A: I can’t say enough about the need for more psychosocial support for our outpatients, as well as for our inpatients because our plan is to expand to a 10-bed unit. I would like to be able to offer more whole person care to our patients on PCU, so more psychosocial support and a better physical environment where rooms are really adapted to patients in palliative care and can accommodate a family member staying at night. We need to have a comfortable bed or pull-out couch or something that a family member could sleep on as many want to stay overnight with their loved one. I dream of a very comfortable family-oriented room that is modern in the sense that we have the capacity to do video calls with a family member and I would love for patient’s families to be able to send emails or pictures directly to the patient’s screen in their room. That would be my dream and at this point it doesn’t cost anything to dream!

Q: Do you have good collaboration with your hospital foundation to help support your palliative care wish list?

A: We have excellent support from our foundation. Every year they put on events to help raise money for palliative care. They have helped us get equipment as well as services like music therapy and massage therapy. Maybe I should go to them with the idea of a palliative care suite!

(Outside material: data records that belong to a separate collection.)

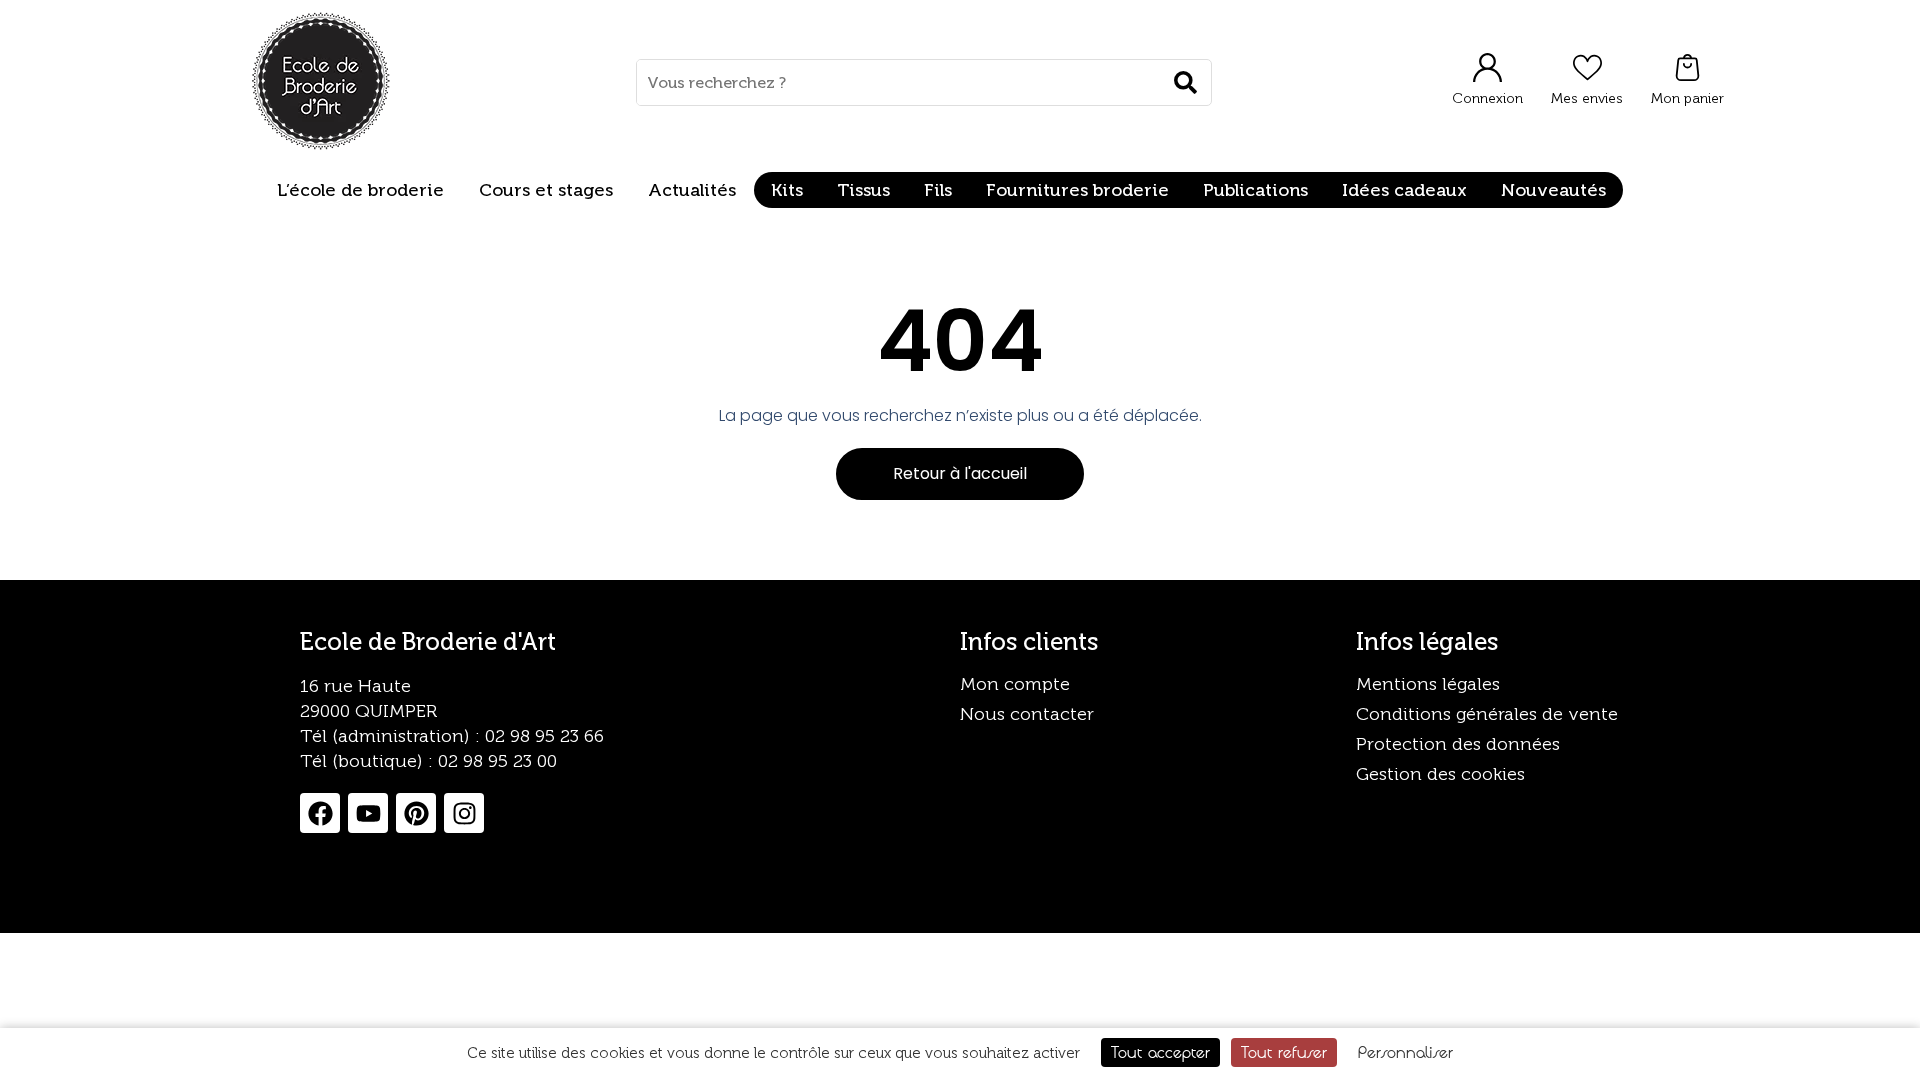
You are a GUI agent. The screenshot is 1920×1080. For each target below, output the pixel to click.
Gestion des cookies (1440, 774)
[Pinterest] (416, 813)
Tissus (863, 190)
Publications (1255, 190)
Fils (938, 190)
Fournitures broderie (1077, 190)
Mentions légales (1428, 684)
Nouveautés (1553, 190)
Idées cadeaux (1404, 190)
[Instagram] (464, 813)
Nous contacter (1027, 714)
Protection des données (1458, 744)
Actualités (692, 190)
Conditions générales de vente (1487, 714)
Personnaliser (1405, 1052)
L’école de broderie (360, 190)
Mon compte (1015, 684)
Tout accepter (1160, 1052)
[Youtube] (368, 813)
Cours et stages (546, 190)
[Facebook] (320, 813)
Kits (787, 190)
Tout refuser (1284, 1052)
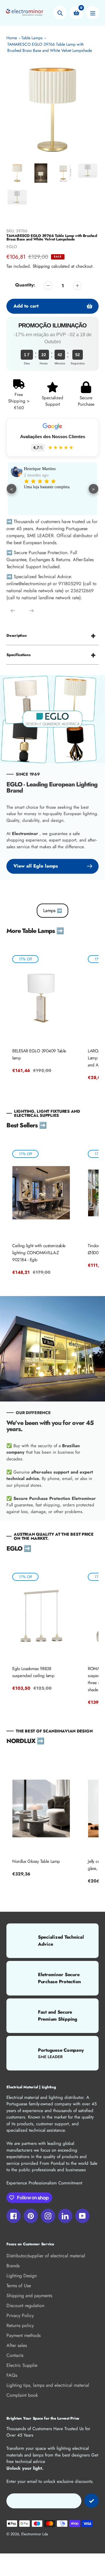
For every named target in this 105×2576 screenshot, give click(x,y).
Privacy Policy (20, 2315)
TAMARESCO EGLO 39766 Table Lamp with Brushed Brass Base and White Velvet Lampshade (49, 47)
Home (11, 38)
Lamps (52, 910)
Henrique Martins (40, 468)
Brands (13, 2265)
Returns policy (20, 2325)
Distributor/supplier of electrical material (45, 2255)
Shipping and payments (29, 2295)
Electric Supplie (21, 2365)
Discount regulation (25, 2305)
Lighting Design (21, 2275)
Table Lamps (32, 38)
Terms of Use (18, 2285)
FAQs (11, 2375)
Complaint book (22, 2395)
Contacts (14, 2355)
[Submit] (91, 2500)
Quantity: (25, 284)
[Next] (31, 610)
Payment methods (23, 2335)
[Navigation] (92, 12)
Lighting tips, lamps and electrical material (47, 2385)
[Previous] (12, 610)
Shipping (41, 266)
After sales (16, 2345)
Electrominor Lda (34, 2534)
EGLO (11, 247)
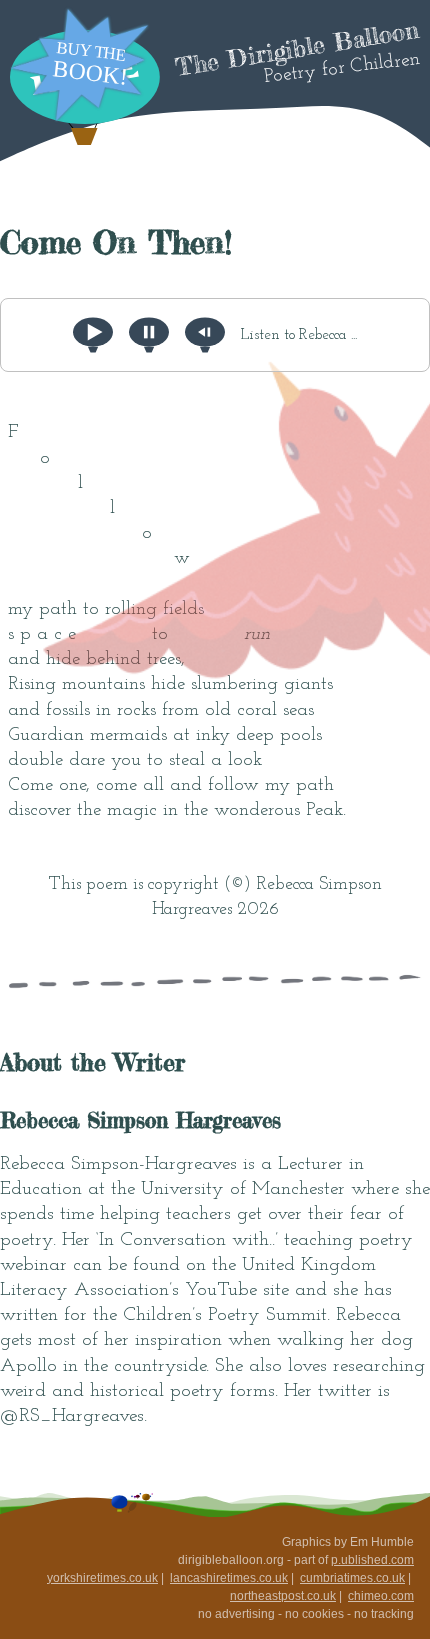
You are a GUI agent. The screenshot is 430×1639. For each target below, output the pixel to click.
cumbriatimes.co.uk (352, 1578)
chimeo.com (381, 1596)
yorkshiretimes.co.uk (102, 1578)
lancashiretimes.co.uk (229, 1578)
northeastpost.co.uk (283, 1596)
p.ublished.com (372, 1560)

Q: How is the collaboration with various palliative care stakeholders such as the CLSCs?

A: The collaboration with our local CLSC is excellent but they are lacking services. Often it is the same few nurses who are in palliative care and their case loads are extremely high so I think there needs to be more funding at the CLSC level for home palliative care and again, more access to psychosocial support at that level. I think a lot of patients prefer to have end-of-life care at home but it is very difficult for a family to care for someone at home 24 hours a day, but with more help available perhaps that would be possible. We are happy to offer end-of-life care in our unit but not all patients wish for this.

Q: Do you think that people in your community have good access to palliative care?

A: There are always gaps in terms of access to palliative care. To this day, people are still only accessing palliative care late in their disease trajectory. Sometimes they end up arriving in an end-of-life situation and it’s the first time we are seeing them. We would like to catch them earlier when they are still at home. So early access is still an issue and there is still a lot of room to improve. We are working hard for better, earlier access to care.